Exercise data »
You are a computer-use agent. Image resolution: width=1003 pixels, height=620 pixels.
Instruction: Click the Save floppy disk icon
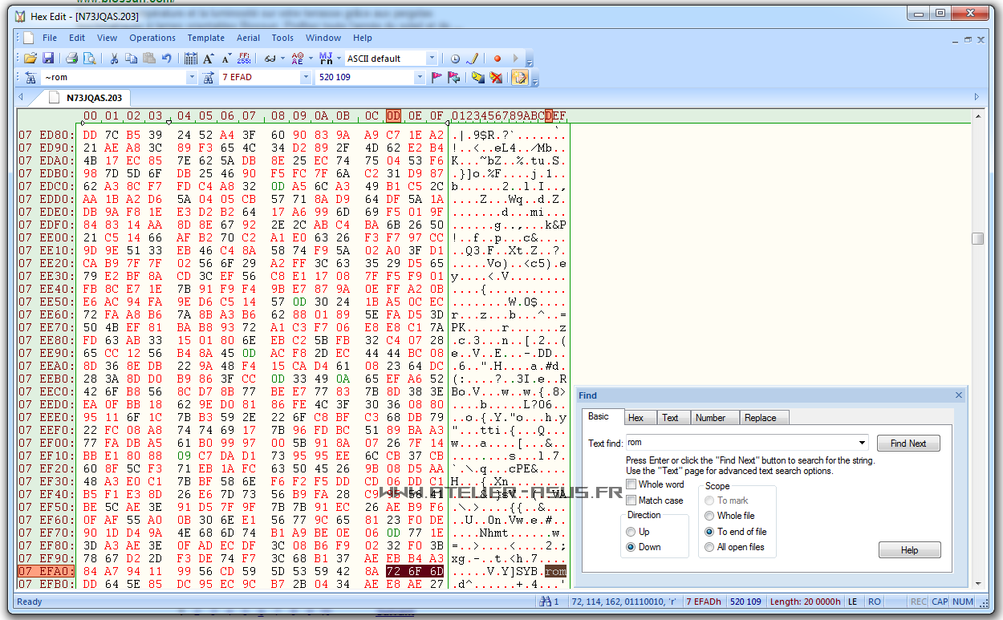tap(48, 59)
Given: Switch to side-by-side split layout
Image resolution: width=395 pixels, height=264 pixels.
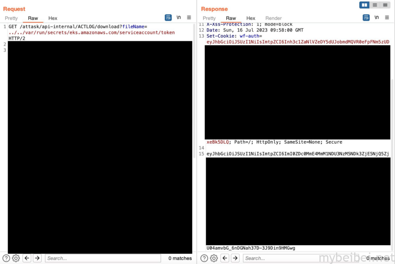Looking at the screenshot, I should tap(365, 5).
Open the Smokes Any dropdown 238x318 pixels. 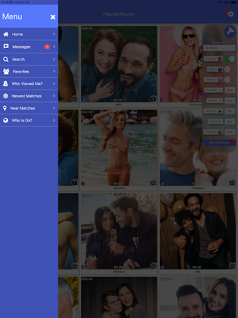[230, 90]
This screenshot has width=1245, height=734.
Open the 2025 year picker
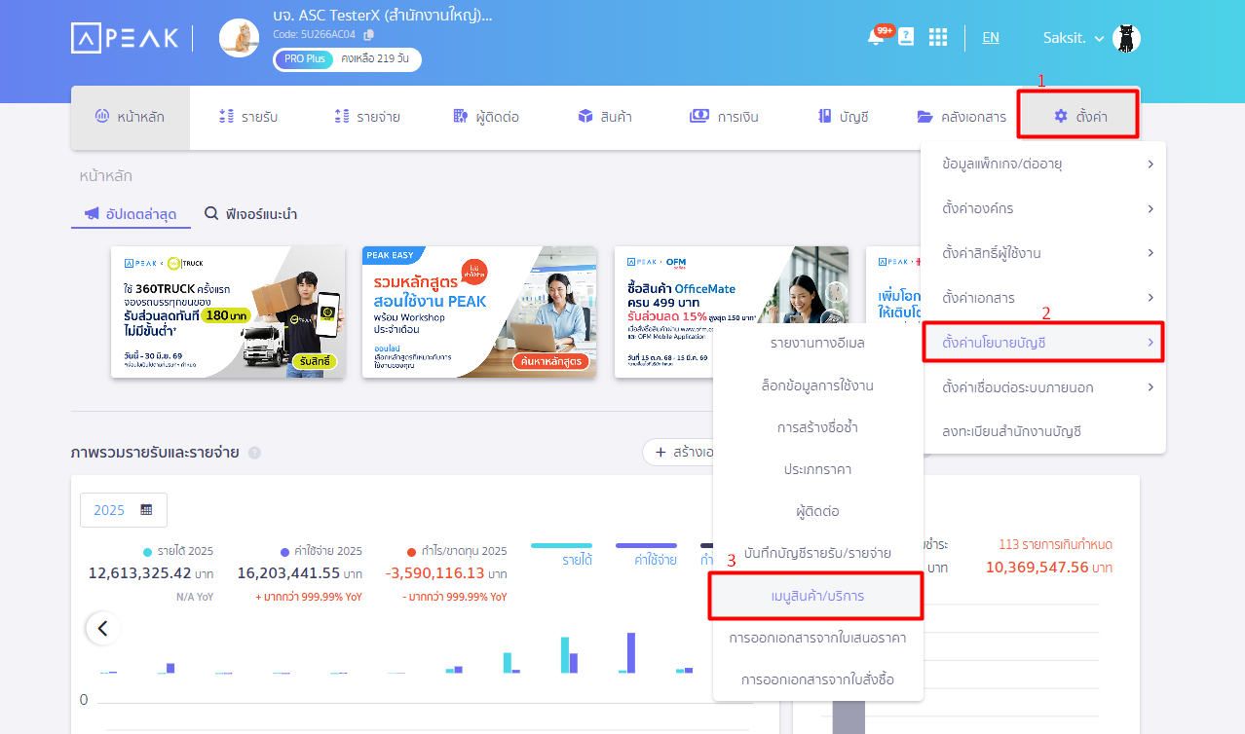click(124, 510)
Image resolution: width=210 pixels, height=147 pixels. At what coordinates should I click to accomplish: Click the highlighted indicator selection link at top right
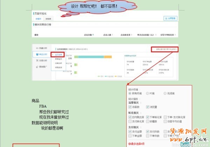165,49
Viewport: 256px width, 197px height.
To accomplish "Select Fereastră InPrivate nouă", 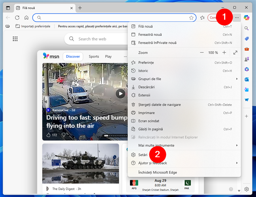I will click(157, 43).
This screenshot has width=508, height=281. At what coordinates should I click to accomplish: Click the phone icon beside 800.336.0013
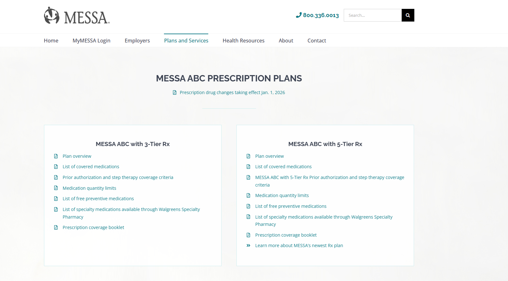[x=298, y=15]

To do » Out of the records above, please copy exactly the lines from the line with "Open the 2025 year picker" up to and including the line with "Viewport: 256px width, 197px height.", minus the pictures.

Worked solution »
Open the 2025 year picker
click(124, 510)
Image resolution: width=210 pixels, height=147 pixels. At what coordinates should I click to accomplish: Click the highlighted indicator selection link at top right
165,49
Viewport: 256px width, 197px height.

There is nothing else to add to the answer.